Menus de la semaine #4 : et si on causait économies sur le budget alimentaire?

Publié le par schnappy

Pour cette 4e édition des menus de la semaine, et si on parlait sérieusement des économies à réaliser sur le budget courses ?

 

Des fois quand on a les moyens, l’alimentation est un poste sur lequel « on se fait plaisir ». Dans cette famille nous étiions les premiers à adopter cette philosophie.

Pourtant, il y avait un corrolaire : nous gachions beaucoup. J’achetais sans trop faire de listes de courses donc souvent en quantité trop importante, et malgré cela, une fois rentrée à la maison,  quand l’inspiration venait, c’était 3 fois sur 4 quelque chose pour lequel il me manquait la moitié des ingrédients. Comme « se faire plaisir » passait en premier, je retournais prendre ce qu’il manquait (+ 2 ou 3 bricoles au passage, non prévues) et ce que j’avais acheté préalablement… se gâtait, se périmait, ou était stocké sans finalement être mangé. Je me disais : pas grave, tant que ça ne périme pas, ça pourra être mangé plus tard… oui mais finalement l’envie de cet aliment ne se faisait pas sentir, il restait indéfiniment sur l’étagère, et je continuais d’acheter d’autres choses répondant à d’autres envies.

Bref, chez nous, se laisser porter par nos envies rimait avec gâchis.

Et puis, est venu le temps des restrictions, nous n’avons pas eu d’autre choix que de nous pencher sur notre budget alimentaire… le constat a été dur, la prise de conscience douloureuse. Mais nous avons basculé dans une logique d’économies.

 

Vouloir faire des économies soit, mais toute économie est-elle réellement économique ?

HAHA je vous entends penser « mais elle a bu ou quoi ? »

NON ! Vous avez bien lu. Toute économie n’est pas forcément économique, j’entends par là que tout ce qu’on nous présente comme économie n’en est pas forcément une. Il faut toujours être vigilent quand les marques ou les enseignes attirent notre attention sur une économie à réaliser : ce n’est pas leur intérêt que nous dépensions moins. C’est donc qu’il y a anguille sous roche, et je dirais même, baleineau sous gravillon.

Vous avez besoin d’un paquet de pâtes ? n’en achetez qu’un même si le magasin tente de vous en vendre 3 soit disant pour le prix de 2. Car cette semaine, cette promo vous fera augmenter la note. Oui, vous vous dites que cela vous fera économiser sur le futur : mais la semaine prochaine, c’est une autre promotion qui vous fera grimper la note, toutes les semaines ou presque le magasin s’arrangera pour attirer votre porte monnaie dans un de ces chausse-trappe (oui, chausse-trappe. je ne sais pas d'où  vient cette expression vieillotte).

Sans compter que souvent les promotions portent sur des produits qui ne sont PAS sur votre liste de course….donc, dont vous n’avez PAS besoin.

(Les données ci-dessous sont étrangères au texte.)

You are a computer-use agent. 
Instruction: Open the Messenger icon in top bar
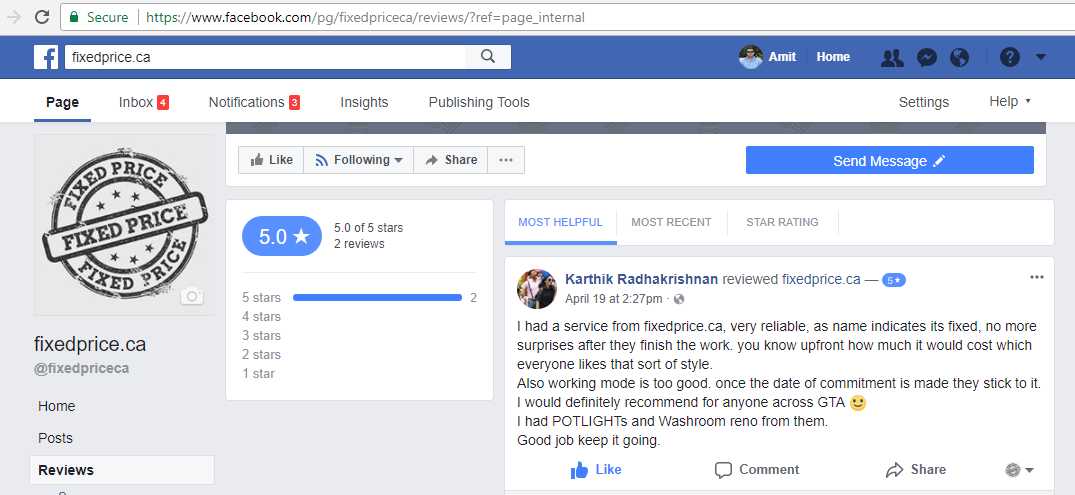click(x=927, y=58)
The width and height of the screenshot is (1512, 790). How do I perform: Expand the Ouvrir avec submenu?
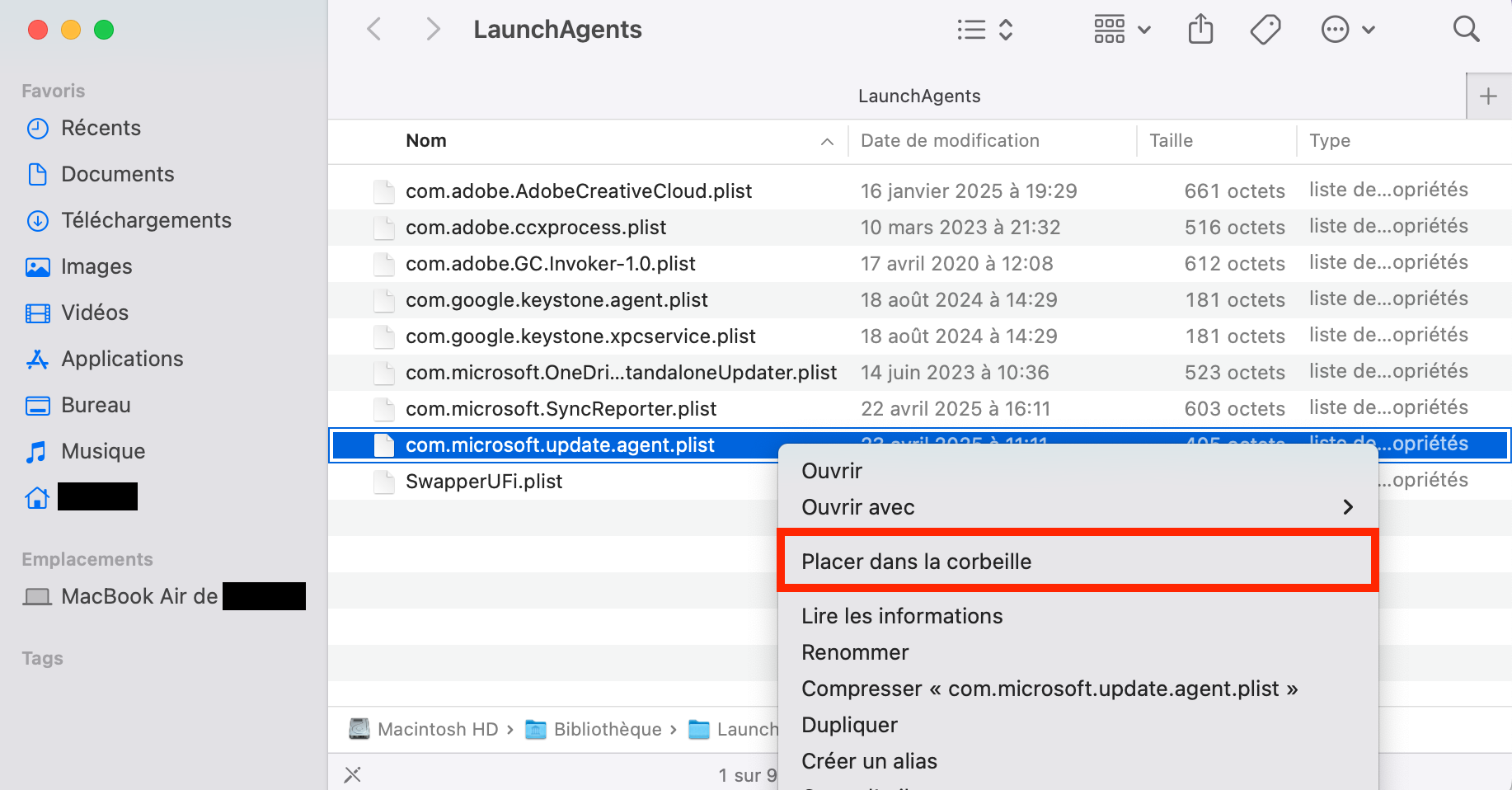(857, 507)
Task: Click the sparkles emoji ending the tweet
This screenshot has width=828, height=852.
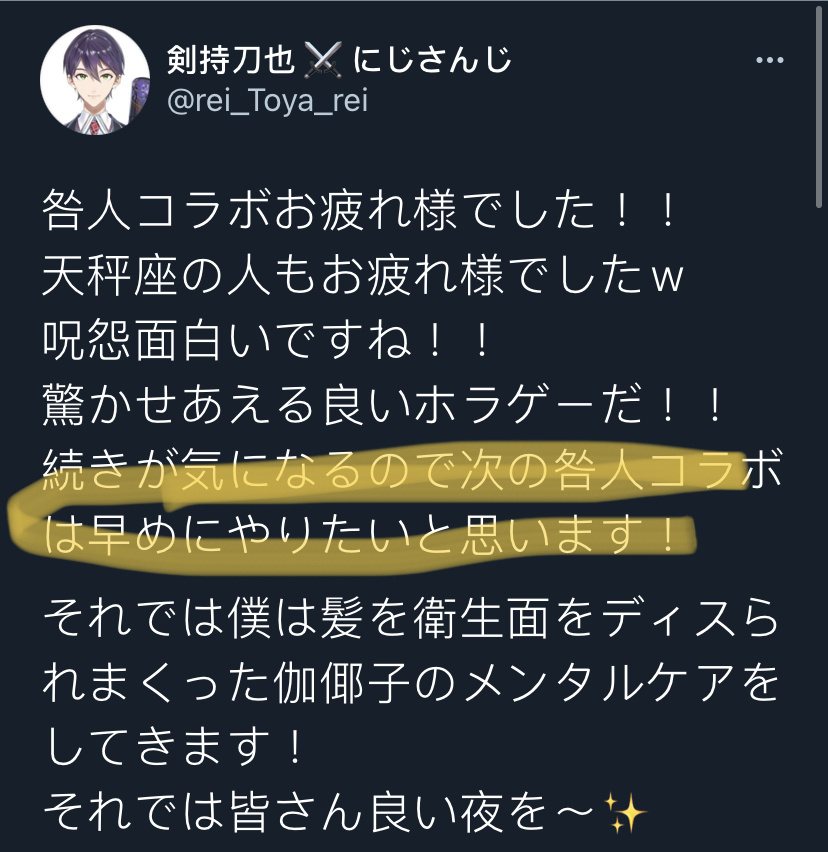Action: (624, 813)
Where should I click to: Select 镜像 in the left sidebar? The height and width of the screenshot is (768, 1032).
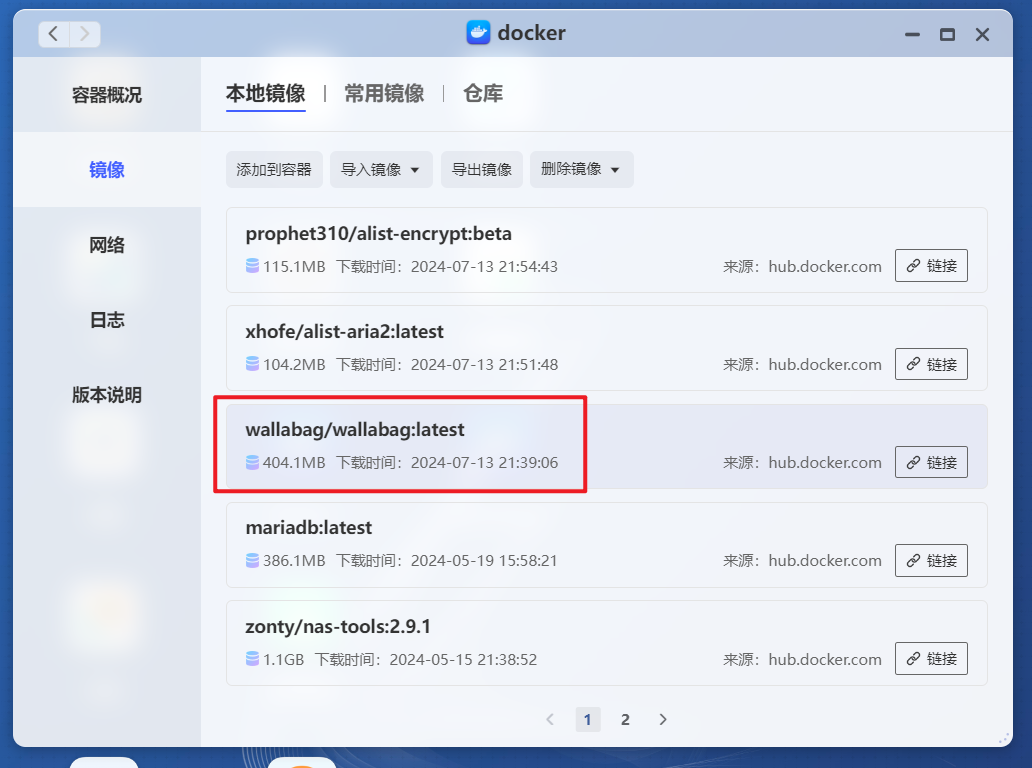pyautogui.click(x=106, y=170)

Donc elles sont là pour vous faire dépenser des sous que vous n’auriez pas dépensé sinon, et en prime en vous faisant croire que vous êtes gagnants.

Si vous y tenez absolument, commencez par vous donner pour règle de ne céder à la promotion QUE si elle concerne un produit sur votre liste… mais vérifiez cependant toujours le prix au kilo… des fois on a de belles surprises.

 

Pour faire de VRAIES économies :

 

- Faites des menus.

- Faites une liste de course.

- Etablissez un budget, réaliste. Ce budget n’a pas forcément à être minimal, nous n’avons pas tous des contraintes budgétaires…. Mais se mettre une limite, je vous le dis, c’est déjà un acte écologique. Moins de gachis, moins de déchets, moins de surconsommation !

- Révisez vos menus en fonction du budget établi pour qu’il soit chaque semaine respecté.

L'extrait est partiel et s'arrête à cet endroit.